= ENTRIES SHOWN =
#####
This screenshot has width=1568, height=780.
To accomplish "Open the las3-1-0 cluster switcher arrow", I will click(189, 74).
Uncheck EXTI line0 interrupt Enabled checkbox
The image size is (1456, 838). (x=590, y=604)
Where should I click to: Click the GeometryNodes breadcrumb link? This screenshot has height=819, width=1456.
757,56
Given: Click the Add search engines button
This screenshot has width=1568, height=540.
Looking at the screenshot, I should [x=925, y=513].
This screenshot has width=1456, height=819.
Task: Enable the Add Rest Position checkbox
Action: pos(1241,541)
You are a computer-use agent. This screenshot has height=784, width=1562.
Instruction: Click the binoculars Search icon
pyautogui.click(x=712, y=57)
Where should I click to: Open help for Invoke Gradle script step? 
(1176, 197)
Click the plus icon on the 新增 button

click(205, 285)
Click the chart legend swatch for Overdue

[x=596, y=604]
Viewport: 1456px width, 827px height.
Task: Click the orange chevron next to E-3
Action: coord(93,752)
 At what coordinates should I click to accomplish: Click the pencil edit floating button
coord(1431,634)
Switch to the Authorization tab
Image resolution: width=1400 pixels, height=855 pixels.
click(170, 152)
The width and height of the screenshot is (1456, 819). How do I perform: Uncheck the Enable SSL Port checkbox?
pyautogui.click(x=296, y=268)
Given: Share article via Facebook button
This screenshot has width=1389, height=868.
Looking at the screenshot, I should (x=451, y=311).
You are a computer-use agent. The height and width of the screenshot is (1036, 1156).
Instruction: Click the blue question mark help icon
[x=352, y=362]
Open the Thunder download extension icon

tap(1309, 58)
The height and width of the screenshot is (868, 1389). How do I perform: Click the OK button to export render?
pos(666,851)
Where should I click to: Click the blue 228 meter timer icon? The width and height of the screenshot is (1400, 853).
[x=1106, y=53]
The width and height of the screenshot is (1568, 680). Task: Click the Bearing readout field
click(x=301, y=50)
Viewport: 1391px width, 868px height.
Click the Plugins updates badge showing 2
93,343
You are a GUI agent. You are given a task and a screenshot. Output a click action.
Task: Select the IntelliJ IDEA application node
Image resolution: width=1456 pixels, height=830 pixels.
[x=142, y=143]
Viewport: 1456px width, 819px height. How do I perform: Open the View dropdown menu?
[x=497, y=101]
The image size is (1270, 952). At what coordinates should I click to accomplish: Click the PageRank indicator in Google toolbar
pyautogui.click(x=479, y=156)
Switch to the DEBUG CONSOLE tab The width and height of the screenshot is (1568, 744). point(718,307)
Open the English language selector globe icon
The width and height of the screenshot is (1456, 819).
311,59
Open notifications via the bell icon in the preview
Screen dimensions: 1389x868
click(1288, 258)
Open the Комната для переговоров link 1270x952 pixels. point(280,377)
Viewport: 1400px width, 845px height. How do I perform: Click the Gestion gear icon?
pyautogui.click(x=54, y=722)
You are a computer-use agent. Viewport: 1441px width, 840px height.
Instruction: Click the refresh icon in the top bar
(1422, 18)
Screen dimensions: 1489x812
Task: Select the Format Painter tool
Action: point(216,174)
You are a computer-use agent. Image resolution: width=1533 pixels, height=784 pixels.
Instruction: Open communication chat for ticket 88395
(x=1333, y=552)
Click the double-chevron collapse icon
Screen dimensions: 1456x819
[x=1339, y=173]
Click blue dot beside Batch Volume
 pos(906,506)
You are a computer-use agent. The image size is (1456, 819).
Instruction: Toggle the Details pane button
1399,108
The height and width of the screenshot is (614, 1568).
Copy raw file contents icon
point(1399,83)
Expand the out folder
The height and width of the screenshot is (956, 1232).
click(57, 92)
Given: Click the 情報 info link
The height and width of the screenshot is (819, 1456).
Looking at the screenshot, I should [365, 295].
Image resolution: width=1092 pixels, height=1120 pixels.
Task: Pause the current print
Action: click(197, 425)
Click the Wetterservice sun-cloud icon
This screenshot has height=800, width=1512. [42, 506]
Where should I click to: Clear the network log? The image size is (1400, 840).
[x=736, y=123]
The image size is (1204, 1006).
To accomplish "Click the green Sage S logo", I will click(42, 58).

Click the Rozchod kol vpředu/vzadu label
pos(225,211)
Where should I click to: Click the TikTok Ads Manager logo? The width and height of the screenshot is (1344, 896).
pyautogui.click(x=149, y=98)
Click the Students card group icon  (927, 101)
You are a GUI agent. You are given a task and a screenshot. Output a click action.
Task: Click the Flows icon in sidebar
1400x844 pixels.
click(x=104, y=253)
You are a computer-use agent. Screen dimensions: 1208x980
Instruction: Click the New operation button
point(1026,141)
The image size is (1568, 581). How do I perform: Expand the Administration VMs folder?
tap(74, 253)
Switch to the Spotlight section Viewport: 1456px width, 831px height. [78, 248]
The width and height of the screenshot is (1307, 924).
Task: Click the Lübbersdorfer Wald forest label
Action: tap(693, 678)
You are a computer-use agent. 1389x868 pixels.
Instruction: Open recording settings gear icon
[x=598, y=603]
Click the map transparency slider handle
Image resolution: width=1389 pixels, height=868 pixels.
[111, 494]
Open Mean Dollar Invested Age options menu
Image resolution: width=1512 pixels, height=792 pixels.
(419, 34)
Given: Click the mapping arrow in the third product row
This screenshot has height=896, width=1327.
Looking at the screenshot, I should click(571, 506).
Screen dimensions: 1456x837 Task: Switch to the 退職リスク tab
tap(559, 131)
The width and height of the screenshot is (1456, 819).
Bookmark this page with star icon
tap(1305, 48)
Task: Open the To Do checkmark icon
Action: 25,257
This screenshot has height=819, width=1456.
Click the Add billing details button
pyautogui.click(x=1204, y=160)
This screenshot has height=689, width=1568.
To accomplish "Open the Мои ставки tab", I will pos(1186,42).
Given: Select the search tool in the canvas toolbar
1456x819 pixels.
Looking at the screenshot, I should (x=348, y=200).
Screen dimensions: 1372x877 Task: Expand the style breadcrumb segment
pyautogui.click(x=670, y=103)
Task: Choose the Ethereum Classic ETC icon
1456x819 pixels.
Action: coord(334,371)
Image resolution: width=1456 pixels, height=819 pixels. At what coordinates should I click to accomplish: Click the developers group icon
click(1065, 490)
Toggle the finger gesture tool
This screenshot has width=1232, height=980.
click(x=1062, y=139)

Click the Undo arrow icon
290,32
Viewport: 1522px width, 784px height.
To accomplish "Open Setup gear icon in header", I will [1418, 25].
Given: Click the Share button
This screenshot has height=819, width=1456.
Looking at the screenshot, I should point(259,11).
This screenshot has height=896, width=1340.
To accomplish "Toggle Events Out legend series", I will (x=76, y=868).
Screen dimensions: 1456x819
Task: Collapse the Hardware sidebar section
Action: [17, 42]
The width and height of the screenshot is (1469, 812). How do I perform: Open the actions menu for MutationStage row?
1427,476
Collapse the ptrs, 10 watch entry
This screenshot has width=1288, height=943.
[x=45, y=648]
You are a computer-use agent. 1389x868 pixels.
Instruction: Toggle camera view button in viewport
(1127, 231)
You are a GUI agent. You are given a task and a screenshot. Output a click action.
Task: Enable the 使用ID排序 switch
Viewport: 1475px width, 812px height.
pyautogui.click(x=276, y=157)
#####
Where a line above holds the string "agent", copy that line.

= OUTPUT FOR THIS EXERCISE =
You are a computer-use agent. This screenshot has height=784, width=1562.
You are a computer-use agent. The height and width of the screenshot is (1036, 1156).
You are a GUI agent. You are given a task and a screenshot. Output a click action.
You are a computer-use agent. Viewport: 1441px width, 840px height.
You are a computer-use agent. Image resolution: width=1533 pixels, height=784 pixels.
You are a computer-use agent. The image size is (1456, 819).
You are a GUI agent. You are given a task and a screenshot. Output a click action.
You are a computer-use agent. Screen dimensions: 1208x980
You are a computer-use agent. 1389x868 pixels.
You are a computer-use agent. 1389x868 pixels.
You are a GUI agent. You are given a task and a screenshot. Output a click action.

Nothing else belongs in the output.